Problem
Consider a cubic data distribution (assumed to be of float type) with dimensions Nx, Ny, and Nz along the x, y, and z axes, respectively, and let totN = Nx * Ny * Nz.
Scattered data
Suppose that around 30% of the totN data elements, randomly distributed throughout the domain, need to be manipulated with the help of their neighbors.
Data compression
To avoid data pollution, the new data will be compressed into a new array.
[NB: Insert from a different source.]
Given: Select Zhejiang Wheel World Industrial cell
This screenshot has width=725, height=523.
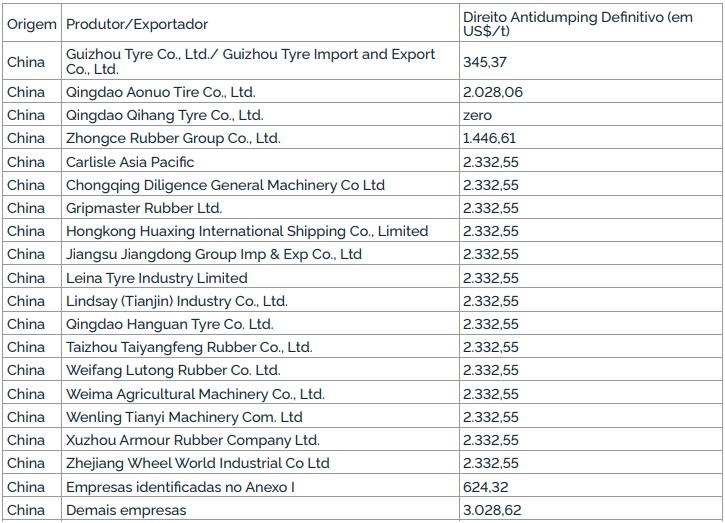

The index mapping for this array is formed by performing a prefix sum on a state array (of bool type).
As a result, the new data will be stored contiguously.
A naive implementation
// a fake function to simulate a data manipulation depending on neighbors
__device__
void mathematical(float& origin, float xm, float xp, float ym, float yp, float zm, float zp )
{
origin = xm + 2.f*xp - 3.f*ym + 4.f*yp - 5.f*zm + 6.f*zp
}
// parallel do the sampling
// Assume that 'state', 'globaldata', and 'prefixsum' have been computed and are ready.
__global__
void parallel_sample(int Nx, int Ny, int Nz, const bool* state, const float* globaldata, const int* prefixsum, float* destdata)
{
// target data
int originid = threadIdx.x + blockDim.x*blockIdx.x;
// around 30% of the data have a state of true.
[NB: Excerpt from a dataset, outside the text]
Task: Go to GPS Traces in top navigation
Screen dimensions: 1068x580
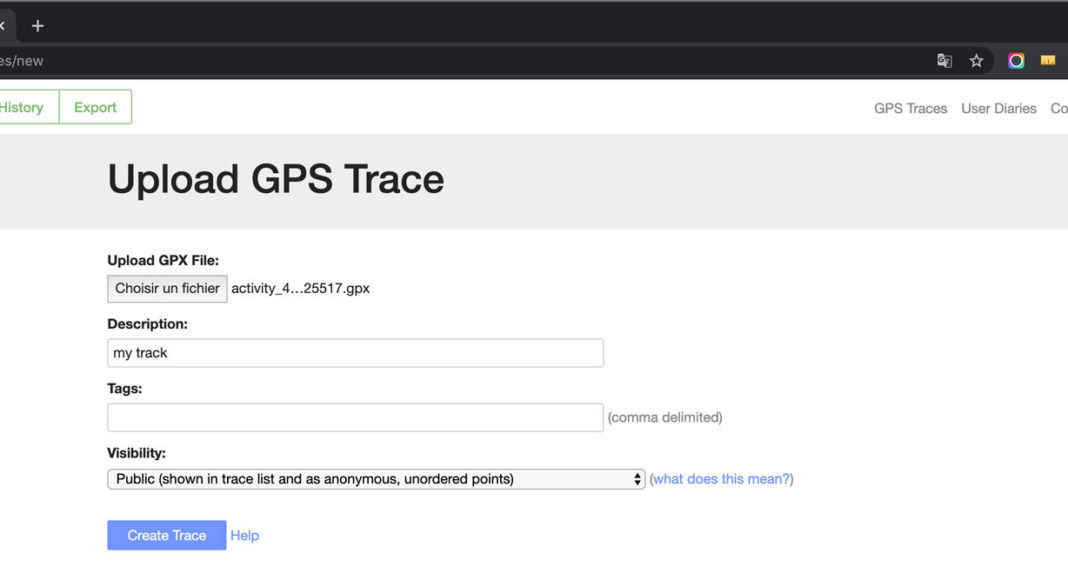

if( (originid >= (Nx*Ny*Nz)) || (!state[originid]) ) return;
// data is stored in x, y and z order: id = x + y*Nx + z*Nx*Ny
int xmid = originid - 1;
int xpid = originid+1;
int ymid = originid - Nx;
int ypid = orignid + Nx;
int zmid = originid - Nx*Ny;
int zpid = originid + Nx*Ny;
float srcdata = globaldata[originid];
mathematical(srcdata, globaldata[xmid], globaldata[xpid], globaldata[ymid], globaldata[ypid], globaldata[zmid], globaldata[zpid];
// compress all data with state == true to a new data
destdata[prefixsum[originid]] = srcdata;
}
Some observations
-
The target data elements are randomly distributed, meaning that they may or may not be adjacent to one another. This is why a new data array is needed to extract the results and avoid data pollution.
-
Since the data elements are in random positions, global memory reads may not be coalesced, which could be a performance bottleneck.
One idea is to use shared memory: first load all global data into shared memory, then perform the mathematical manipulation on the shared data to guarantee coalesced reads. But I am not sure if the tradeoff between memory capacity and efficiency if OK.
- Other strategies might also help? such as using L1/constant caches via the restrict keyword or adjusting build options.
Thank you for your suggestions.